Dark Clouds Gathering in the Horizon for Singapore REITs

Investors will have to scrutinize the fundamentals of Real Estate Investment Trusts more closely as headwinds coming from rising borrowing costs and bleaker outlook for commercial and industrial property rents gather in the horizon.
REITs have become extremely popular since they debuted on the Singapore Exchange more than a decade ago, especially in recent years when the global financial crisis heralded an era of zero or even negative interest rates, making stocks the offer hefty dividends attractive.
From its humble beginnings since the listing of Capitaland Mall Trust, in July 2012, the SGX now boast of 37 REIT listings, with a combined market capitalization of over $73 billion.
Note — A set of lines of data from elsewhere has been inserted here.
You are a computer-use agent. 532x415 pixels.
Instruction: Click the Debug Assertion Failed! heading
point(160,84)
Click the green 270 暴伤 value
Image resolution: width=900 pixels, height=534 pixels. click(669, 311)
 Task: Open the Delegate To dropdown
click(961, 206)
That’s about 7 percent of the total $1 trillion market cap of the Singapore bourse.
Among the biggest components of the benchmark Straits Times Index are REITs, with industrial landlord Ascendas Real Estate Investment Trust at the top with a market cap of $7.7 billion. Capitaland units CMT and Capitaland Commercial Trust have the second and third-highest market values.
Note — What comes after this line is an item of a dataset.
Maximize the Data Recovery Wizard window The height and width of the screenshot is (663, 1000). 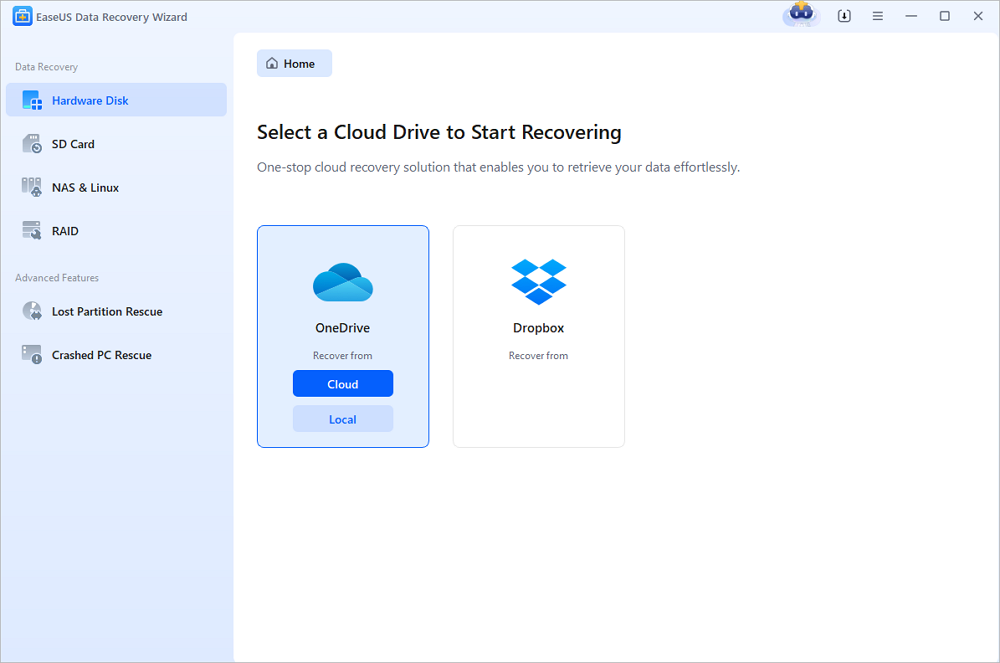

But with so many REITs to choose from, what criteria should investors use when investing in these securities? Should investors buy REITs purely based on their dividend yields?
While a high dividend yield is a good indication, investors should also consider other factors before investing in REITs such as the company’s debt levels, Ernest Lim, a remisier at CIMB Securities, said.
``Higher existing gearing may reduce the headroom to make earnings accretive acquisitions and may also affect future distribution per unit amid the rising interest rate environment,’’ Lim said.
Sabana Shariah Compliant REIT has among the highest gearings among Singapore-listed. The company also gave investors a negative total return of 37.2 percent in the past three years even though it offers the highest yield of 10 percent among its peers, SGX data showed.
The company’s CEO Kevin Xayaraj stepped down in May and the company terminated a deal to buy an office warehouse from Freight Link Properties, a subsidiary of Sabana REIT’s sponsor Vibrant Group. The board has pledged to undertake measures to boost its operating performance.
REITs are facing several headwinds, according to Nicholas Teo, a market strategist at KGI Securities. Besides rising interest rates, landlords are grappling with the prospect of falling rents amid a supply glut in both office and industrial space.
Some 3 million square meters of industrial space will become available until the end of 2017, according to a report by Jurong Town Corp. That’s more than double the average annual estimate demand of between 1.2 million and 1.9 million square meters, it said.
Office vacancy rates are expected to climb to a 13-year high of 18 percent this year from 13 percent in 2016 amid sluggish demand for office space and as new buildings in the core central business district are completed, according to a May report by DBS Bank.
Despite the promise of high dividend pay outs, REITs are definitely not entirely risk free, Teo said.
``If rentals were to be revised lower, investors may see lower payouts,’’ Teo said.
REIT exchange traded funds may be a better bet to minimize such risks, as such instruments offer diversification across subsectors and across geographies, he said.
There are two REIT ETFs listed in Singapore currently such as Phillip SGX Asia Pacific Dividend Leaders REIT ETF and Nikko Asset Management Straits Trading Asia ex-Japan REIT ETF.
Both ETFs track the index performance of a basket of REITs across the region. As such investors get exposure to a geographically diverse portfolio at less cost compared to investing in each of the REITs and at the same time investors get access to international markets and asset classes that are normally not accessible to individual investors, according to SGX.